■ ТЕКСТ

===

Во-вторых, ВПЗР не имеет права состоять ни в каких кружках или объединениях. Он может стоять во главе секты (как Толстой во главе нелюбимого им толстовства или Горький во главе презираемых им подмаксимков), но клановость ему противопоказана: он сам себе направление, вождь и учитель, но никогда не сектант. Место обитания ВПЗР — Мекка для нескончаемого потока паломников, но общение с поклонниками надо строго дозировать: в литературе проповедь еще приемлема, в жизни чаще всего скучна. Сказал же Вересаев, что если бы он не узнал Толстого — счел бы, что перед ним легкомысленный и непоследовательный толстовец, способный любую тему, вплоть до разведения помидоров, свести на однообразное «Люби всех». ВПЗР должен много и плодотворно проповедовать на письме, но в личном общении оставаться замкнутым, а лучше бы и вовсе не допускать к себе никого, кроме избранных: остальные пусть съезжаются и наблюдают издали, как барин пашет, пишет или пышет праведным гневом.

===

■ ЗАДАНИЕ A
Перескажите короче абзац текста, начинающийся словами «Во-вторых, ВПЗР не имеет права», сохранив его главные факты.
Текст и строки между собой никак не связаны.

■ ИСХОДНЫЕ ДАННЫЕ
===

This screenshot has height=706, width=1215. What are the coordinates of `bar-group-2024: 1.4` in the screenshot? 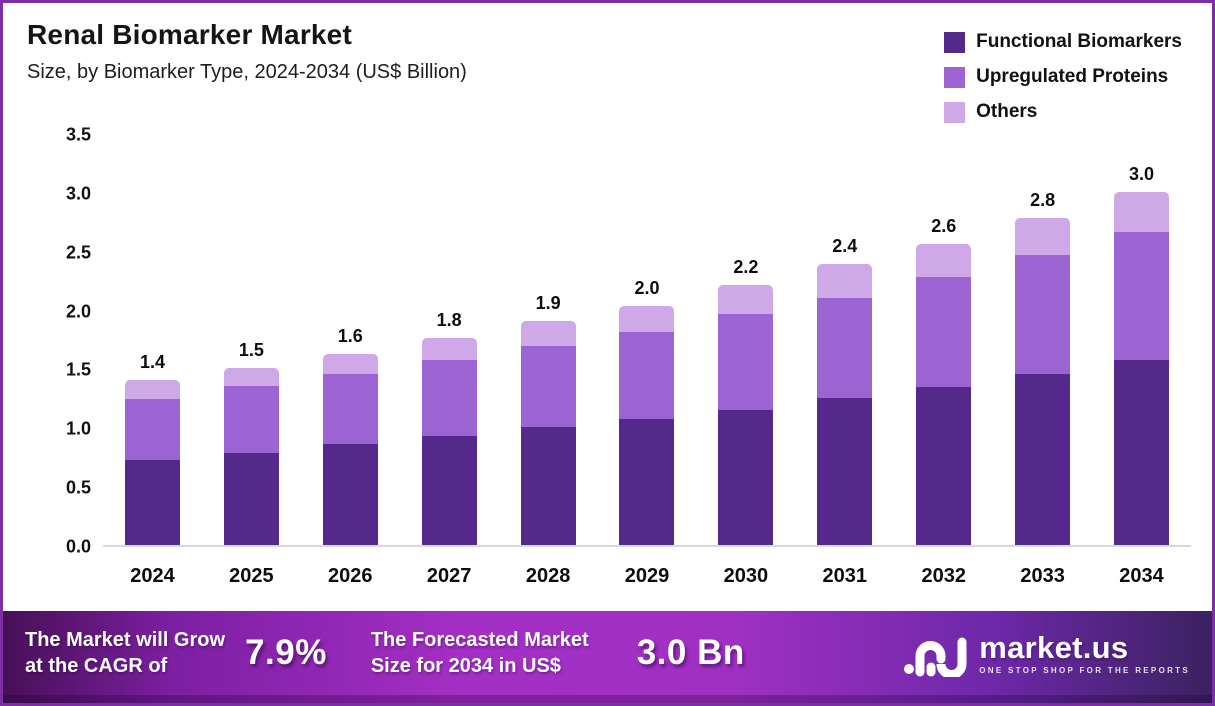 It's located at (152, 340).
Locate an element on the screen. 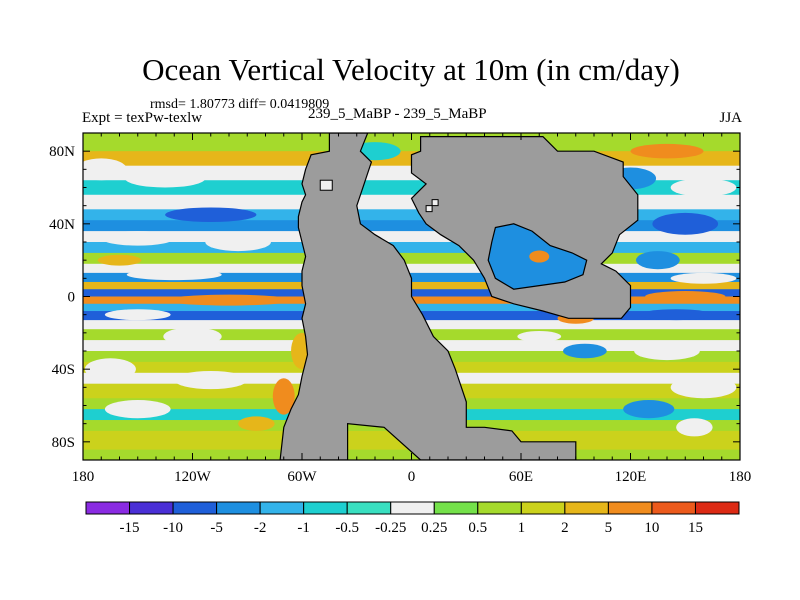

===

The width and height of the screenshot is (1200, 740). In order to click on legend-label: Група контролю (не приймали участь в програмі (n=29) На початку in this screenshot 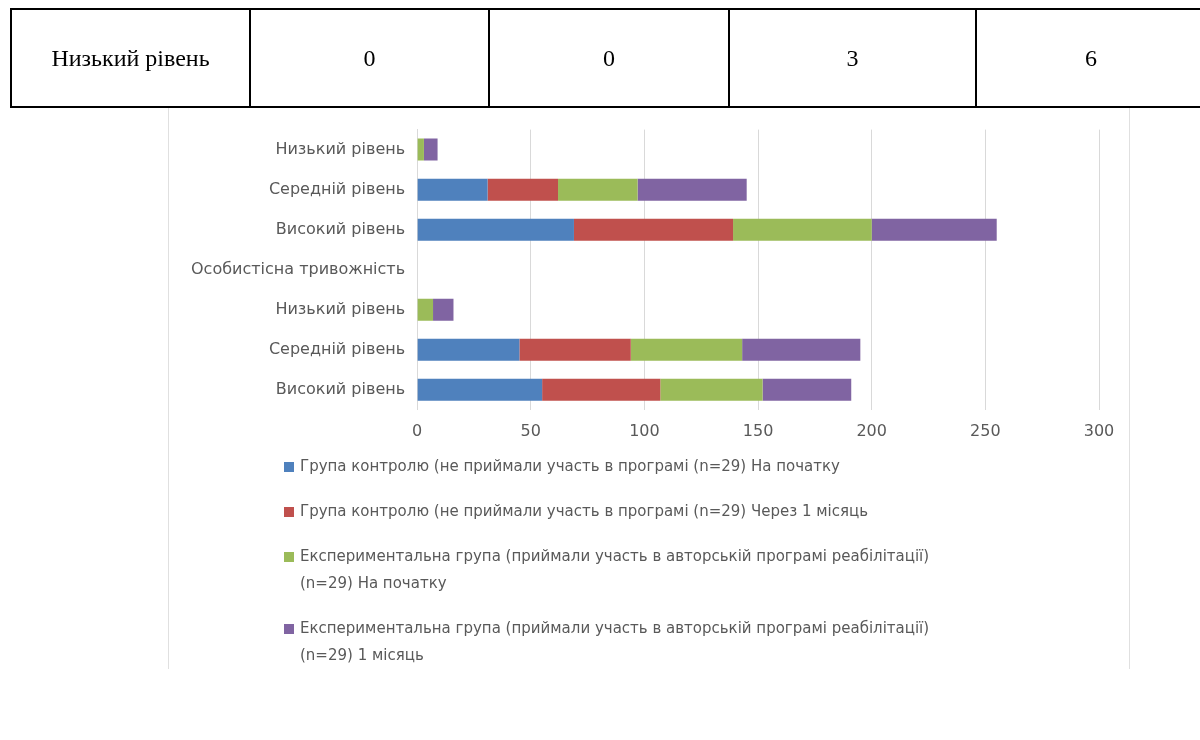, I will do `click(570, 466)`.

===

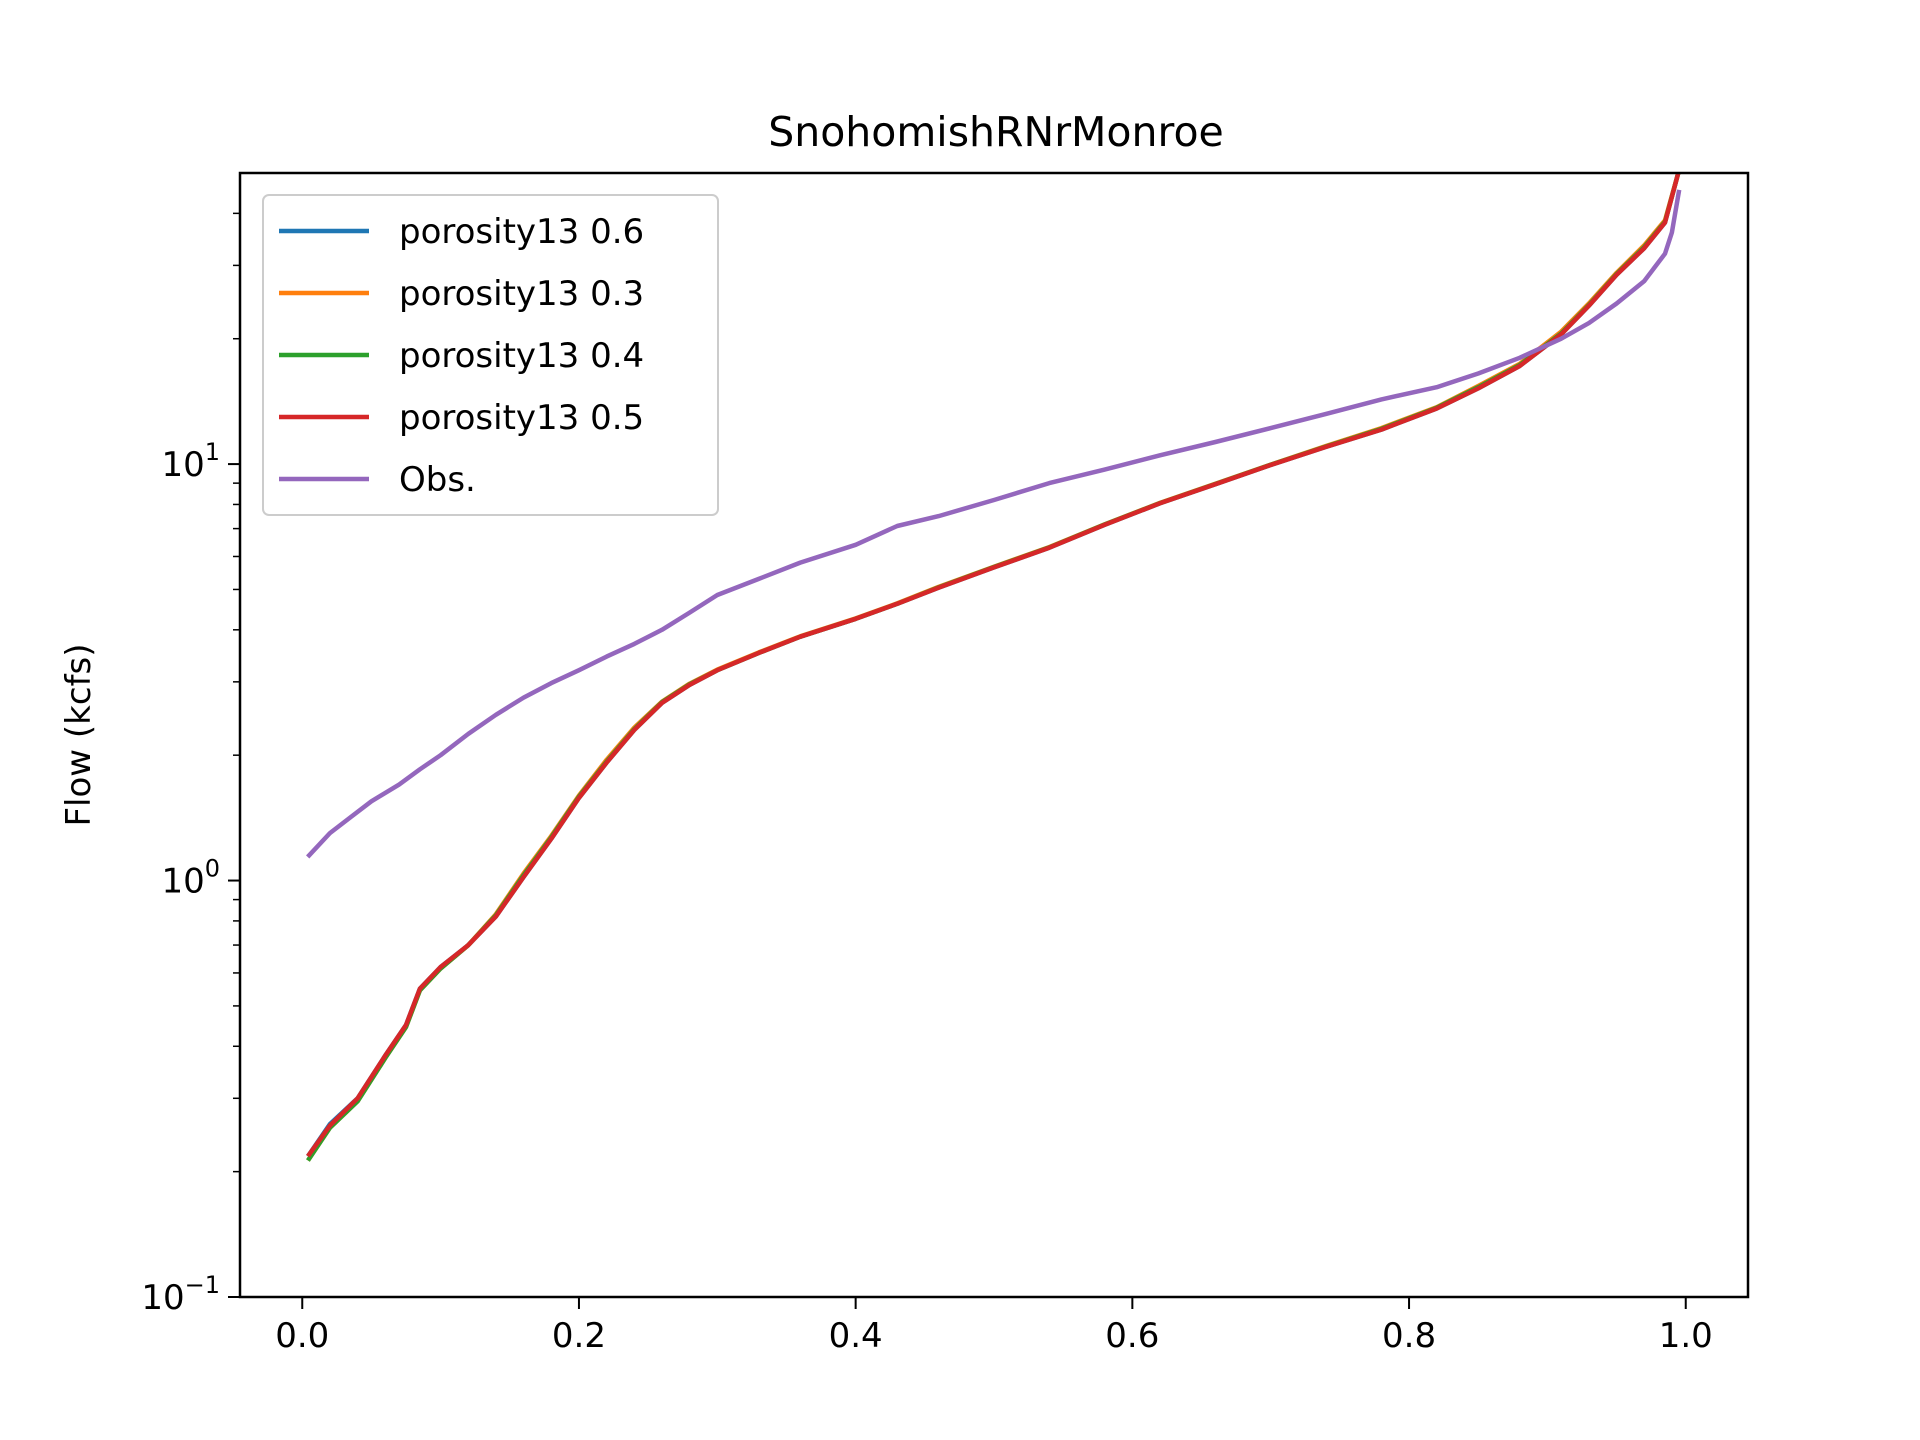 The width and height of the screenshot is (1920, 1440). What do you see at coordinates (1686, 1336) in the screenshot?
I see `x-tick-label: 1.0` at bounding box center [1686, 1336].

===

■ ЗАДАНИЕ B
Выпишите из строк без изменений фрагмент, начиная со строки, где есть «The width and height of the screenshot is (1920, 1440).», и заканчивая строкой, где есть «center [1686, 1336].», включая обе. Картинки в ответ не включайте.

■ ИТОГОВЫЙ ОТВЕТ A
ВПЗР не должен входить в кружки или объединения. Он может возглавлять секту, как Толстой толстовство или Горький подмаксимков, но клановость ему противопоказана: он сам себе направление, вождь и учитель, а не сектант. К месту, где он живет, тянутся паломники, но общение с ними надо строго дозировать: проповедь приемлема в литературе, а в жизни чаще всего скучна. Вересаев говорил, что, не узнай он Толстого, счел бы его легкомысленным и непоследовательным толстовцем, сводящим любую тему к «Люби всех». ВПЗР должен много проповедовать на письме, а в личном общении оставаться замкнутым и допускать к себе лишь избранных, остальные пусть наблюдают издали.

■ ИТОГОВЫЙ ОТВЕТ B
 The width and height of the screenshot is (1920, 1440). What do you see at coordinates (1686, 1336) in the screenshot?
I see `x-tick-label: 1.0` at bounding box center [1686, 1336].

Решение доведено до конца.